• **AIM OF THE TASK**: Every line from the one containing "Task: Select Parameter #4 in the list" to the end of the records below must be copied exactly, and no pictures may be included.

Stored data entries
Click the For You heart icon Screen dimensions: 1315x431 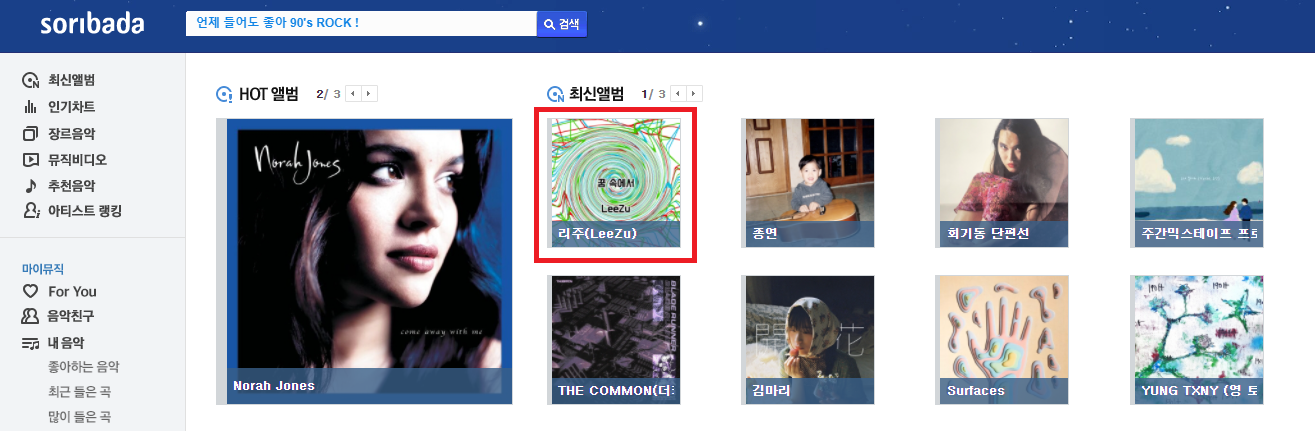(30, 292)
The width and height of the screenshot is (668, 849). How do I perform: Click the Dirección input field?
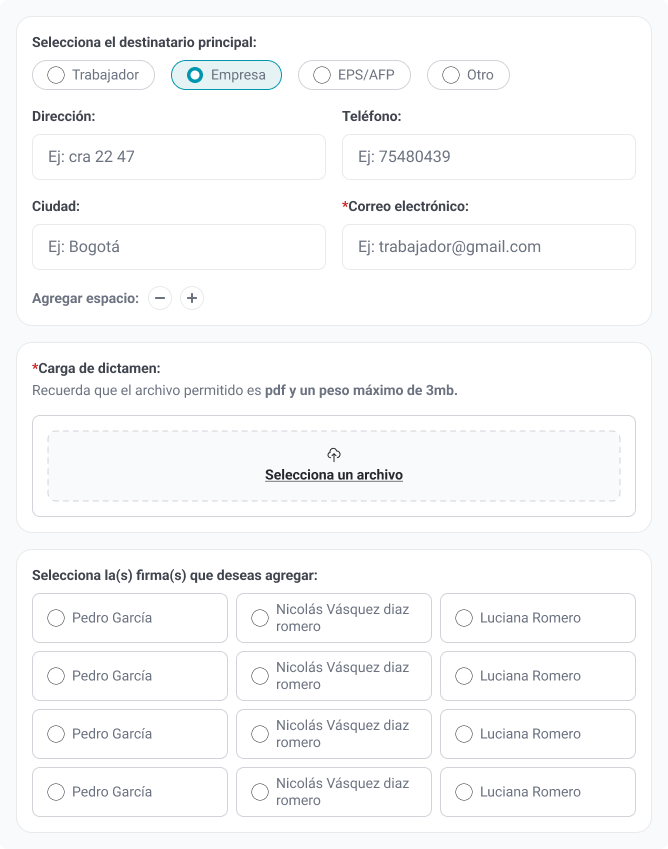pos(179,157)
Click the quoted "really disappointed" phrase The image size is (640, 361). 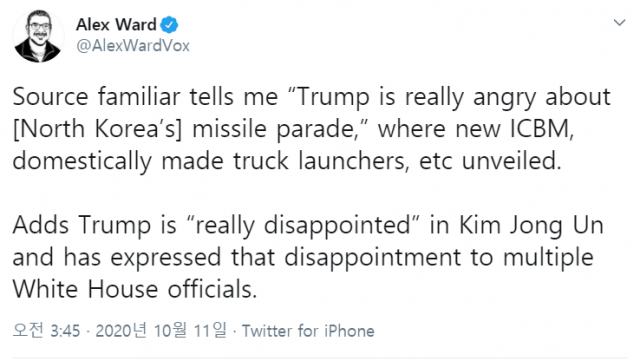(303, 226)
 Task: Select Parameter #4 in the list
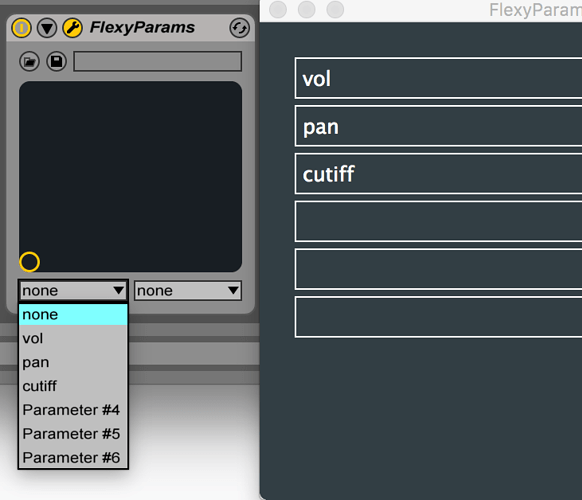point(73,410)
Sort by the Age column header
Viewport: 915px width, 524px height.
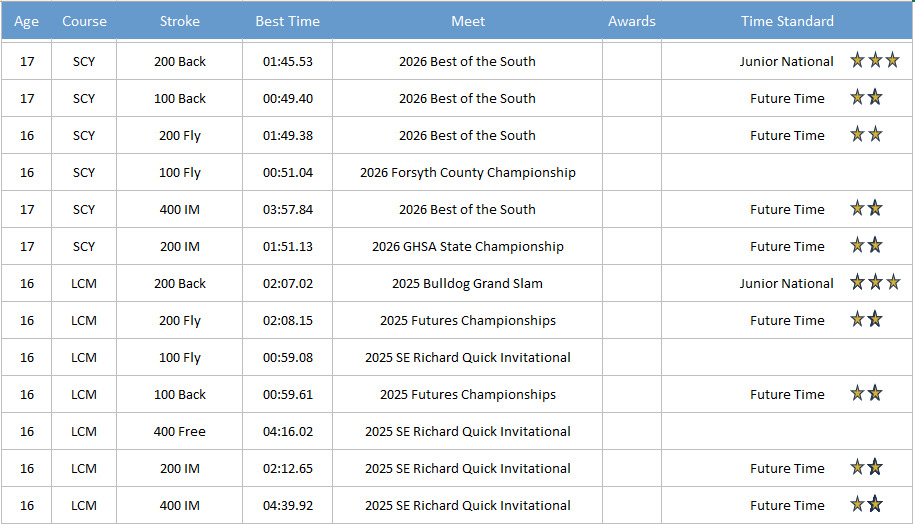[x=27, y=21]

• **REPLY TO THE EXERCISE**:
 Task: Select Parameter #4 in the list
point(73,410)
Sort by the Age column header
Viewport: 915px width, 524px height.
[x=27, y=21]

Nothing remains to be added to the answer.